Items from a dataset
--------------------------------

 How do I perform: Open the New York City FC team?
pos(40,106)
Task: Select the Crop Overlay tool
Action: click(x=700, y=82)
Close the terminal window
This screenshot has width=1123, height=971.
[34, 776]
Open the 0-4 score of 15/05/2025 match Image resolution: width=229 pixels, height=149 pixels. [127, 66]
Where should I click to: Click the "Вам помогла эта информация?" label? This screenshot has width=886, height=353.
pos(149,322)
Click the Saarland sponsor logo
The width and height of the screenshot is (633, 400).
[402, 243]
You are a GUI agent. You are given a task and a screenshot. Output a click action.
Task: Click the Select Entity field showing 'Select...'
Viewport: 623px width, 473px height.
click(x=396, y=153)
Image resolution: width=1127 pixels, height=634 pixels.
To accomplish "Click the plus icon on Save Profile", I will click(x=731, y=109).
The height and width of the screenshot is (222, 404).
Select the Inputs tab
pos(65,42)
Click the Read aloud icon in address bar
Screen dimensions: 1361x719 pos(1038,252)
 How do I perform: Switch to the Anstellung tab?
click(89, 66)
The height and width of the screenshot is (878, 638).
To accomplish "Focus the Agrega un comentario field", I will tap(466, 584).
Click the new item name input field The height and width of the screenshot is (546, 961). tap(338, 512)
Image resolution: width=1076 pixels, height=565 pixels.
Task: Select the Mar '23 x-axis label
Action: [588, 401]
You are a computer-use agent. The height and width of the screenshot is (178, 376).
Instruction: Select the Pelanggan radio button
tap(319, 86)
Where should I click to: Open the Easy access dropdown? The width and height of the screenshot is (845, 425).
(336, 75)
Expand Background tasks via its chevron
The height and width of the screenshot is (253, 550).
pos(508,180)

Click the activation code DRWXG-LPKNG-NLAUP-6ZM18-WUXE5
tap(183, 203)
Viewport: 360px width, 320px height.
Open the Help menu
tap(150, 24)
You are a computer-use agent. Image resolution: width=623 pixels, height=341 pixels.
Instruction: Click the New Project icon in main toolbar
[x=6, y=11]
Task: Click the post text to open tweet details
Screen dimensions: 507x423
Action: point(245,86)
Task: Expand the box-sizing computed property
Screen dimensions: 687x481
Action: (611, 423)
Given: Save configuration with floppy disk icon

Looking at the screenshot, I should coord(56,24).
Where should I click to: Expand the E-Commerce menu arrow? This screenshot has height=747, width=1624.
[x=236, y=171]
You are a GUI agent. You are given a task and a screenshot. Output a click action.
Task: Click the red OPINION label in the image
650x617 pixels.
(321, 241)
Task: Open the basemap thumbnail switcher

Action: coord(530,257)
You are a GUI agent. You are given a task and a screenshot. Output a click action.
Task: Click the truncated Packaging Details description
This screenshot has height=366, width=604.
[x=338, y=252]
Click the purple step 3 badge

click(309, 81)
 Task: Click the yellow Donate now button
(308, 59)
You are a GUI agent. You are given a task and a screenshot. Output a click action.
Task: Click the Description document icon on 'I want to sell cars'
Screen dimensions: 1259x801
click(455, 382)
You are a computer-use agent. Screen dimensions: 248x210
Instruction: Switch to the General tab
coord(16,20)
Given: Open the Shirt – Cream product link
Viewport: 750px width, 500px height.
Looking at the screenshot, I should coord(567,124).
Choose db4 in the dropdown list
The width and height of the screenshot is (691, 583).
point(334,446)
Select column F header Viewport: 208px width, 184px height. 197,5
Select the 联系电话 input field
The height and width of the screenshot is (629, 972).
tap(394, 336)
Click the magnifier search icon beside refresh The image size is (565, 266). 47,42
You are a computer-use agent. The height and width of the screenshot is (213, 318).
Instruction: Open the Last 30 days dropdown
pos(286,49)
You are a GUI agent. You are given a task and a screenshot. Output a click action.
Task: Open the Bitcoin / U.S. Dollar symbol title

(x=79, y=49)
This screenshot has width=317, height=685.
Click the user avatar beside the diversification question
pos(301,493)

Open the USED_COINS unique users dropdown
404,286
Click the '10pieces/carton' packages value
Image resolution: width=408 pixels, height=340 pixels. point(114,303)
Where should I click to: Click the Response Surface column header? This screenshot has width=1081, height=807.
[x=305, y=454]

--------------------------------

TASK PROMPT:
Every line of the records above where the string "will" is found should be copied.

RESULT OF THE TASK:
To accomplish "Click the plus icon on Save Profile", I will click(x=731, y=109).
To accomplish "Focus the Agrega un comentario field", I will tap(466, 584).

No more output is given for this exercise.